■ EXTRACT PROVIDED ■
____
On August 22, 2000, the Company announced that a Special Committee of its
Board of Directors had reached an agreement in principle with the Company's
Chairman and Chief Executive Officer, Monte R. Black, to acquire the Company in
a cash merger at $8.25 per share plus an additional amount if the sale of its
filtration services group (as hereinafter defined) generated proceeds in excess
of targeted amounts. The Company's filtration services group is comprised of its
Industrial Filtration Products and Services segment along with the labor support
business of its Industrial Cleaning and Facility Maintenance service line
(collectively, "Filtration Services"). On September 27, 2000, the Company
announced that Mr. Black had withdrawn his previously announced proposal to
acquire the Company. Mr. Black advised the Company's Special Committee, which
had been evaluating the proposal, that he withdrew the proposal primarily
because he perceived uncertainty in the Company's core businesses due to
sluggish customer demand from certain industries. Mr. Black also expected that
the higher than anticipated level of current Company indebtedness, when added to
the debt to be incurred to finance the privatization transaction, would
adversely impact the Company if the privatization transaction were completed. In
addition, Mr. Black advised the Special Committee that he is not considering a
new proposal to acquire the Company. See Note 4.
In connection with the proposed privatization transaction, the Company also
announced its plan to sell Filtration Services. Filtration Services provides air
and liquid filtration devices, filtration media and consumable products,
engineering analysis and industrial cleaning and facility maintenance primarily
to the automotive industry. Even though Mr. Black's proposal to acquire the
Company has been withdrawn, the Company still intends to sell Filtration
Services. See Note 5.
As a result of the Company's plans to sell Filtration Services, the
financial data related to Filtration Services is accounted for as a discontinued
operation for all periods presented. See Note 5.
Beginning in November 1998, the Company entered into a new service line
effective with the acquisition of technical cleanroom cleaning and related
services companies. See Note 7 for further information about the individual
acquisitions. These acquisitions were made by a newly created, wholly-owned
subsidiary of the Company, Pentagon Technologies Group, Inc. ("Pentagon").
Effective July 18, 2000, the Company completed a recapitalization transaction
that resulted in the recapitalization of Pentagon and reduced the Company's
retained interest in the capital stock of Pentagon to 22.3%. See Note 6.
The accompanying consolidated financial statements include the accounts of
the Company and all of its wholly-owned subsidiaries, including Aquatech
Environmental, Inc. ("Aquatech"), which was 70% owned by the Company until
December 5, 1997, at which time the Company purchased the remaining minority
shareholders' interests of Aquatech, and it became wholly-owned. The minority
shareholders' interests in the equity and net income of Aquatech are presented
separately in the accompanying consolidated financial statements for the periods
through December 4, 1997. All material intercompany transactions and balances
have been eliminated in consolidation.
____
■ Data excerpts ■
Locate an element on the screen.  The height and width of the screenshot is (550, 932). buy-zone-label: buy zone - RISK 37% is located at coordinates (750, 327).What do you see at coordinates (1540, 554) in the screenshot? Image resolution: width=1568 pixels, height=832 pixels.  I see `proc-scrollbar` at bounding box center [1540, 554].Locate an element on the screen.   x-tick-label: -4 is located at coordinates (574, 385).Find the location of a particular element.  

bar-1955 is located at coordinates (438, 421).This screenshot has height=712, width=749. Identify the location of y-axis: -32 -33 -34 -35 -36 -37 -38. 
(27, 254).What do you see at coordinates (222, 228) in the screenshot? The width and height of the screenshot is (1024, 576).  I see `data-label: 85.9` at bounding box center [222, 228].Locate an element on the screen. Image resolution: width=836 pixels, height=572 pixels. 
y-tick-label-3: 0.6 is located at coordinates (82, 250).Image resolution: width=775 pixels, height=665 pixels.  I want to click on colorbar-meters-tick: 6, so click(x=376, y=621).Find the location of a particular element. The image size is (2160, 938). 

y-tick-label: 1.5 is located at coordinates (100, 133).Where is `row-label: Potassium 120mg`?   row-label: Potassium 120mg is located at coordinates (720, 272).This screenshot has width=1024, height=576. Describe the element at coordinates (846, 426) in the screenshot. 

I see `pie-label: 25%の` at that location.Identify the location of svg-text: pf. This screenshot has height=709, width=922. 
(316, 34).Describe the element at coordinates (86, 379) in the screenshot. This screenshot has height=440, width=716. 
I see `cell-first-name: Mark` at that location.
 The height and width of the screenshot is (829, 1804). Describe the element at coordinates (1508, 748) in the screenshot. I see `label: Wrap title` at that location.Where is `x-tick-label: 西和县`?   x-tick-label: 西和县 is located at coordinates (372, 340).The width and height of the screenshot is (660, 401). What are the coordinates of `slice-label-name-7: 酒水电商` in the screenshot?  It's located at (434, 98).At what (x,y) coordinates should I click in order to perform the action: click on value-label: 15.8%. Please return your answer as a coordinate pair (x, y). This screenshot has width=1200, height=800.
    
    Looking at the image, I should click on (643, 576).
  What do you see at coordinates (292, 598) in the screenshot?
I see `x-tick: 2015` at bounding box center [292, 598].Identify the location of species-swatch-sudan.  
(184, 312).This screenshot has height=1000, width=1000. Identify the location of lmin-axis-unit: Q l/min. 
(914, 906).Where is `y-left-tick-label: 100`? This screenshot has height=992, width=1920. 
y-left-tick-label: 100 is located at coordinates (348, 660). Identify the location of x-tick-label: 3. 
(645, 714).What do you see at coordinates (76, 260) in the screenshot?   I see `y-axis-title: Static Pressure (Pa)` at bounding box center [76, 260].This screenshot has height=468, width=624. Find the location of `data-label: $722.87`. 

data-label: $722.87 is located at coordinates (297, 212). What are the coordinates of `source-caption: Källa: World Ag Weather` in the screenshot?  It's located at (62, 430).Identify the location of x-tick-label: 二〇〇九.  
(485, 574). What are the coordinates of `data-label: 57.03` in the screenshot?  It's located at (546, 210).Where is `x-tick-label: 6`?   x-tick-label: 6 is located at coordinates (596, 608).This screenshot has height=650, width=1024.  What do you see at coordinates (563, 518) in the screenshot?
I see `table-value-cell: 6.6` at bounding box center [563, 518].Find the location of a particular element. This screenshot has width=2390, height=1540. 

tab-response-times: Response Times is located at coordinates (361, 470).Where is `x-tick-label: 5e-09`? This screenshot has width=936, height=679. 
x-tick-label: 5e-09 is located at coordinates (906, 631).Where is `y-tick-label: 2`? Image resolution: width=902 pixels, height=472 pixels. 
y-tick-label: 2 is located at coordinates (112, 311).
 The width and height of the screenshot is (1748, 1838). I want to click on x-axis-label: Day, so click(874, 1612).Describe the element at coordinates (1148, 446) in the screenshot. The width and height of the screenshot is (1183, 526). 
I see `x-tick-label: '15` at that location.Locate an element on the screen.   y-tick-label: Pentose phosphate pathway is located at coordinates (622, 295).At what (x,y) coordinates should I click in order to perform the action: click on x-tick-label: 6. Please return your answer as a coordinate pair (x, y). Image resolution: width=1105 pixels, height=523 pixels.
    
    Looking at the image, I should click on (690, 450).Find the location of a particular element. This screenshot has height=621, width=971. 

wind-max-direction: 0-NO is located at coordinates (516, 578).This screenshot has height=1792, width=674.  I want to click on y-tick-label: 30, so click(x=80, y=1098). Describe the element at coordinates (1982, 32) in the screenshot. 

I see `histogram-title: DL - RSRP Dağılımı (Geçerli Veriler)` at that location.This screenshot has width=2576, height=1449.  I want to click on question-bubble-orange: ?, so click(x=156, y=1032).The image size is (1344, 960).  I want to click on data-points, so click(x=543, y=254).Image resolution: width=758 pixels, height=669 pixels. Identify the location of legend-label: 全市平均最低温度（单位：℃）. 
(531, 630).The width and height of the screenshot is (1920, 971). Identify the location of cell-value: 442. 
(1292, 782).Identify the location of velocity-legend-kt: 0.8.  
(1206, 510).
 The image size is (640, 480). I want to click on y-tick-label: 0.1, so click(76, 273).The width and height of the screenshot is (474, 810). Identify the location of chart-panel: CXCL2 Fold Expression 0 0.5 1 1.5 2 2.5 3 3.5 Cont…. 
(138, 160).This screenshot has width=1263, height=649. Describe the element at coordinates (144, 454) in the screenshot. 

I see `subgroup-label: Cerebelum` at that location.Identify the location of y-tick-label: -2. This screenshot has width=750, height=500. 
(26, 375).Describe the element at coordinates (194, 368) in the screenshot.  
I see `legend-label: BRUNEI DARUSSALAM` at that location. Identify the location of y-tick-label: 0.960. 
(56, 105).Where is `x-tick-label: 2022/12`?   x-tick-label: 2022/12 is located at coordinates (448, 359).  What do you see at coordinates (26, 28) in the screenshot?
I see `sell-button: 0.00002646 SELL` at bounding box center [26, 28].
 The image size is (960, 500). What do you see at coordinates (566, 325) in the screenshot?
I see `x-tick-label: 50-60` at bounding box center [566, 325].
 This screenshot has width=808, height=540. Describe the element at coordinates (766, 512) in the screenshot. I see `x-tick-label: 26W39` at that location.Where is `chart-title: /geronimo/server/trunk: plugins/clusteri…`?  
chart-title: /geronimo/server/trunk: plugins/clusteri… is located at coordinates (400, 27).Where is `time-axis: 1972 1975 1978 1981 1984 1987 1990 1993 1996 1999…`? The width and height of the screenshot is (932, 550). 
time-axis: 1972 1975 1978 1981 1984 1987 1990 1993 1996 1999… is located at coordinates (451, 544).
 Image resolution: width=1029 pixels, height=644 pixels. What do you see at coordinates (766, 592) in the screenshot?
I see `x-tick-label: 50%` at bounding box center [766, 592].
____
■ PROBLEM TO SOLVE ■
Please list every date mentioned in the company filing excerpt above, in the order they appear.

■ ANSWER ■
August 22, 2000
September 27, 2000
November 1998
July 18, 2000
December 5, 1997
December 4, 1997